Speaking at the Pre-Coordination Meeting (Pre-Rakor) hosted by the Audit Board of the Republic of Indonesia (BPK) in Jakarta on Tuesday, July 16, 2025, Minister Nusron delivered a strong message.
"There’s no food policy without land. Land is a human issue at its core. That’s why every food program must be based on land certainty," he firmly stated in front of BPK officials.
This aligns with President Prabowo Subianto’s national vision (Asta Cita), where agricultural sovereignty is one of the top priorities.
Strategic Steps from the Ministry of ATR/BPN to Strengthen Food Security
In his presentation, Minister Nusron laid out several key strategies the ministry is implementing to ensure long-term food resilience in Indonesia. These efforts include:
1. Protecting Sustainable Agricultural Land (LP2B)
This policy safeguards vital farmland from being converted for non-agricultural use, ensuring farmers can continue growing food in the long run.
2. Enforcing Protected Rice Field Scheme (LSD)
This program has significantly reduced the conversion of rice fields into industrial or commercial land.
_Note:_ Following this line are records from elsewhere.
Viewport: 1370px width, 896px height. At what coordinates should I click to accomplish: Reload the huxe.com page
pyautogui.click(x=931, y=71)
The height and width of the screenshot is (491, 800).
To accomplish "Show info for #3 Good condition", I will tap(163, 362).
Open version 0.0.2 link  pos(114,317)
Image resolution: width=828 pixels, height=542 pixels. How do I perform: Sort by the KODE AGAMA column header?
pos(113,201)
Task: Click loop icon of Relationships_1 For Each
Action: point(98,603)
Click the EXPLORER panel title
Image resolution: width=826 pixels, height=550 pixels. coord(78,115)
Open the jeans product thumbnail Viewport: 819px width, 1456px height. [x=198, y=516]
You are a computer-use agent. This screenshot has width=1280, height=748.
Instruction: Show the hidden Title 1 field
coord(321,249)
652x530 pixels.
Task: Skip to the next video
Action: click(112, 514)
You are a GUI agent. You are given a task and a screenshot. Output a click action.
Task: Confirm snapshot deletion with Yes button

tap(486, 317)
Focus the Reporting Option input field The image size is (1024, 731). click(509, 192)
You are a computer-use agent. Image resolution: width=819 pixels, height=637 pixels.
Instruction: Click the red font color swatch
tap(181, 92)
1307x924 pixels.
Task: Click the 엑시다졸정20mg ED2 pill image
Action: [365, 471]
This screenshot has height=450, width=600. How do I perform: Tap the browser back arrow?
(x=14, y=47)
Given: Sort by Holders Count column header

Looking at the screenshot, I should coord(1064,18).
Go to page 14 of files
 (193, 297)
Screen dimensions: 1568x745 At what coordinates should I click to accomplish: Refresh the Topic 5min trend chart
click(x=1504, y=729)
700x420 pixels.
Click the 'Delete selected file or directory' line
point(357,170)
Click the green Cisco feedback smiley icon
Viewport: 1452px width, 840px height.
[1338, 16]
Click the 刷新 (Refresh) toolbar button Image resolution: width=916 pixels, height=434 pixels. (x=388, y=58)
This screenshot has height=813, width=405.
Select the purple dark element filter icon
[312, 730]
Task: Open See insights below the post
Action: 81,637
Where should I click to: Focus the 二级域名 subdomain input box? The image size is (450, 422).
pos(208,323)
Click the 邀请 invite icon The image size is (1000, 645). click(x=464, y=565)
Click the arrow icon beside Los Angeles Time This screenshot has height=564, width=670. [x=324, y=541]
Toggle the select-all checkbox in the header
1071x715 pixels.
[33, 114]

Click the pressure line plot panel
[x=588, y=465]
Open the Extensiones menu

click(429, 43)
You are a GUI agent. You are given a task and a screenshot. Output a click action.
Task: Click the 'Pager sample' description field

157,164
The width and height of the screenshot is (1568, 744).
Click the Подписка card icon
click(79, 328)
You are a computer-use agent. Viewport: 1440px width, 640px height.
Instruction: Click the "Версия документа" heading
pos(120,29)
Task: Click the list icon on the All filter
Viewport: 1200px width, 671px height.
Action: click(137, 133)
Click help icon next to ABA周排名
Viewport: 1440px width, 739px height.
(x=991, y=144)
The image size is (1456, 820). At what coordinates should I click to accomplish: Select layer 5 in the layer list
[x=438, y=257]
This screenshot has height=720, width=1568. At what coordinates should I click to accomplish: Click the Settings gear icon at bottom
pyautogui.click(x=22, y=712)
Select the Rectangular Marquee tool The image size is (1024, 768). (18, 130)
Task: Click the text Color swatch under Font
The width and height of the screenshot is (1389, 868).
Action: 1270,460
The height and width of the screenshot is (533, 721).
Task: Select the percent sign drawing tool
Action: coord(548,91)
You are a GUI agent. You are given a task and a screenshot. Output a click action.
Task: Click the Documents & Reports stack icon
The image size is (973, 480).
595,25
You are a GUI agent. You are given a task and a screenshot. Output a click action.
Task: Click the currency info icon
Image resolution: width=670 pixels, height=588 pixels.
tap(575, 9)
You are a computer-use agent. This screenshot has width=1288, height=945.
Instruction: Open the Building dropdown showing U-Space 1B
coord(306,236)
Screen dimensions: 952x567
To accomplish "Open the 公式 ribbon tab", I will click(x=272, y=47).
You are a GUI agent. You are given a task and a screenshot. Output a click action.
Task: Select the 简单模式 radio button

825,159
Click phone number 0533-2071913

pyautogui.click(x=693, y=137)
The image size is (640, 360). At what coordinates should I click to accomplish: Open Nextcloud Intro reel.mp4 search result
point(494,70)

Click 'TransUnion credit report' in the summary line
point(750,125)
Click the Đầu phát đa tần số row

In the past, Indonesia lost tens of thousands of hectares of farmland each year. But since the LSD program launched, only about 5,600 hectares were converted across eight provinces over the past four years.
Minister Nusron proudly stated, “Since I took office, I have never approved a single request to convert LSD-designated farmland.”
3. Optimizing Idle and Expired-use Lands
The ministry is working to reclaim and redistribute idle lands, as well as land formerly under expired Right to Build (HGB) and Right to Cultivate (HGU) licenses. These lands will be allocated to the people, particularly small-scale farmers, as part of a fair land redistribution effort.
4. Accelerating Spatial Planning Completion
Accurate and detailed spatial planning — from the national level (RTRWN) down to local level (RDTR) — is crucial to prevent overlapping land use between food, housing, energy, and industrial development. The goal is to ensure every development agenda has its proper space without disrupting agricultural land.
Other key speakers at the event included representatives from the National Food Agency, the Deputy Minister of Public Works, and the Head of the National Research Agency. Minister Nusron was joined by Inspector General Dalu Agung Darmawan and Head of Finance and State Property Bureau, Kartika Sari.
Their collective presence highlights one thing: ensuring food security is not a solo mission. It takes collaboration across multiple sectors, because food starts with land, and land belongs to the people.